Machine language multitasking example for raspberry Pi 4B

Question reason: Windows 10 DosBox and VirtualBox allows DOS .com files to run in separate instances. Both even allows protected mode [IN/OUT] instruction execution.

How this done? Don’t know … yet.

Can anyone show machine language [not assembler] code to run two raspberry Pi 4B mutlitask apps which: one instance blinks green activity LED three times slow. second instance blinks LED 6 times fast.

Reason amplification: DosBox and VirtualBox MUST load app starting at memory location 0 for .com app to run.

Can this be done under Linux?

I don’t know whether I understand your question correctly. I am really not an expert in that field.

Are you really asking for a machine code example? A series of hexadecimal numbers?
I can’t see how that could be helpful in any way. Besides: At this level, instructions are agnostic of the running operating system and yes: Every processor since the 80286 (introduced in 1982) supports protected mode instructions, i.e. multitasking.
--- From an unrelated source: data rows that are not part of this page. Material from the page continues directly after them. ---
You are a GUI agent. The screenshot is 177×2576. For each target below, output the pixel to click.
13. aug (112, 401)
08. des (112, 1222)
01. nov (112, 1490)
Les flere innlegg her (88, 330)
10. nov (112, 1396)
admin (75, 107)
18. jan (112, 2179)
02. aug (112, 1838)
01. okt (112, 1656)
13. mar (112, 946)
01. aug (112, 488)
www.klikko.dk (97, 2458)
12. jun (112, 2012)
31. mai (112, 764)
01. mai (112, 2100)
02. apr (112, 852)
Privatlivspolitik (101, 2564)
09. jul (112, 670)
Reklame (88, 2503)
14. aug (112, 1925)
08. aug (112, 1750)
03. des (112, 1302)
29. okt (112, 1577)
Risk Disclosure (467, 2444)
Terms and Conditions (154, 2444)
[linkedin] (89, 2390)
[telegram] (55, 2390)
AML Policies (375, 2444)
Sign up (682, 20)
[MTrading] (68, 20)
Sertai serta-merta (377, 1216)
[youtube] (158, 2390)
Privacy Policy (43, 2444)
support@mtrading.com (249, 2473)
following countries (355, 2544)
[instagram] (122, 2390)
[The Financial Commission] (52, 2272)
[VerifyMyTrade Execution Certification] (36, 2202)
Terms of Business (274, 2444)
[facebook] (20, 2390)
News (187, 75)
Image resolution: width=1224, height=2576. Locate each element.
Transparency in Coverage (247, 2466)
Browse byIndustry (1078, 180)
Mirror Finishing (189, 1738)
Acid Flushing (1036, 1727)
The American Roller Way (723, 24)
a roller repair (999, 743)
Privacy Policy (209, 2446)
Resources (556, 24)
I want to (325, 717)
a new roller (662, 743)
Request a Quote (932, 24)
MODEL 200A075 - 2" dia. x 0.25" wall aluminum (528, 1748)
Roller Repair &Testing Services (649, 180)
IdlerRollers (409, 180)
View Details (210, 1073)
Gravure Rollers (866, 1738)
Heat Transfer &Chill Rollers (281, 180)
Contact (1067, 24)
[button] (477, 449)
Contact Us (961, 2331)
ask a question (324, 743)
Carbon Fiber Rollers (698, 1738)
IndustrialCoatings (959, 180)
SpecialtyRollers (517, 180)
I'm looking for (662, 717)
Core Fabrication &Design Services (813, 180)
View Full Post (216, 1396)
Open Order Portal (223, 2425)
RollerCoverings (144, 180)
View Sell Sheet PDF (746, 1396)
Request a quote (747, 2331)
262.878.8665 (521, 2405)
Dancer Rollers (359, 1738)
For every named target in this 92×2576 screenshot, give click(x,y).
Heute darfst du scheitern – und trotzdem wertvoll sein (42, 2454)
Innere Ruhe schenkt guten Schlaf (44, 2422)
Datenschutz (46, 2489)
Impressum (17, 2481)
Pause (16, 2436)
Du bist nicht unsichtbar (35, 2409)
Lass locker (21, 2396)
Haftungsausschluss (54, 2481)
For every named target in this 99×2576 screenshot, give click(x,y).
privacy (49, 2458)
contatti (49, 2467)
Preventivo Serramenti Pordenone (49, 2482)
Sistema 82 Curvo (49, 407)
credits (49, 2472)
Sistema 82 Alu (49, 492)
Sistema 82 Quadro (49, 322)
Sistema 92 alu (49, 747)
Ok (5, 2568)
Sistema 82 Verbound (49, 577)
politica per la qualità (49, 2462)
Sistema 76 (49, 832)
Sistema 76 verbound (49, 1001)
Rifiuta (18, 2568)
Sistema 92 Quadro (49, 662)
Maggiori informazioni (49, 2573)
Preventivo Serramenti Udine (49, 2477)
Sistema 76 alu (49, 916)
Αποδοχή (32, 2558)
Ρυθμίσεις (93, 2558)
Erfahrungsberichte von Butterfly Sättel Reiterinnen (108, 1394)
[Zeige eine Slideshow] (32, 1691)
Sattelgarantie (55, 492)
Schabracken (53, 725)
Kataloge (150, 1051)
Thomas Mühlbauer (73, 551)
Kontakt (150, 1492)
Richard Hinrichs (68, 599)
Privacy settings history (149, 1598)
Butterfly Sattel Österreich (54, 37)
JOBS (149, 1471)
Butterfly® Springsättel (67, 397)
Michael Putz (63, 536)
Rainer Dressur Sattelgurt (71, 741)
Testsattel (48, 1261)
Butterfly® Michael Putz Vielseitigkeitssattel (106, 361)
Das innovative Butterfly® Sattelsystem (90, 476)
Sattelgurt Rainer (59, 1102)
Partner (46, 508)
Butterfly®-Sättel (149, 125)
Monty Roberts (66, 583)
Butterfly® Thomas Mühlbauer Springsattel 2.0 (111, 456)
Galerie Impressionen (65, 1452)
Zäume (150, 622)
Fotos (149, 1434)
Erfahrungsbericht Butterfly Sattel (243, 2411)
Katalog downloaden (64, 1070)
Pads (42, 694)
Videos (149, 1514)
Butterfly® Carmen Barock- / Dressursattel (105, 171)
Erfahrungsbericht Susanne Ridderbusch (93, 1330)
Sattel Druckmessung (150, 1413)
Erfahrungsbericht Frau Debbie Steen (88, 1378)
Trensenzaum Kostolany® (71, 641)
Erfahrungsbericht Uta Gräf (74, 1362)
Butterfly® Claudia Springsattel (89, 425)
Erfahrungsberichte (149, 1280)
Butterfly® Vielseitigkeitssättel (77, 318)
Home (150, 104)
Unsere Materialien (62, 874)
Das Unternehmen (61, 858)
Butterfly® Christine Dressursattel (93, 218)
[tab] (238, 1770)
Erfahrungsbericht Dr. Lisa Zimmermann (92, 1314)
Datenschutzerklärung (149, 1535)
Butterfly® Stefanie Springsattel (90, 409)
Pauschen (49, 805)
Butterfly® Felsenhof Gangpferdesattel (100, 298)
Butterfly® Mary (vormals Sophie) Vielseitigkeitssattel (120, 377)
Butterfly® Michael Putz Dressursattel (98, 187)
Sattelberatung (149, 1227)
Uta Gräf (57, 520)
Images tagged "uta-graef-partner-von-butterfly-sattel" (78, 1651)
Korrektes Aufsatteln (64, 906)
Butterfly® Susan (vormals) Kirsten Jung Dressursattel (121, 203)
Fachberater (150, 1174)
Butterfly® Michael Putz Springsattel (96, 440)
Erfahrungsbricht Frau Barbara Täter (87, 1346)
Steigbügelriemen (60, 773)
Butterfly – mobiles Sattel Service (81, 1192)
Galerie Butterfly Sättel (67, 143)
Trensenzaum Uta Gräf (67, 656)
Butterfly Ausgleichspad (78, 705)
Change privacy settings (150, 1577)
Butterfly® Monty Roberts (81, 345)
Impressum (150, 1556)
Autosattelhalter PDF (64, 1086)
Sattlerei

Now, back to your example with the blinking LEDs:

Examples of how to control LEDs attached to the PI are described in the documentation of the GPIO API (application programming interface).

Now, say you have written two blink apps for a connected LED, be it in C or Python, slowblink and fastblink, both taking the number of times to blink as command line parameter and have compiled them if necessary.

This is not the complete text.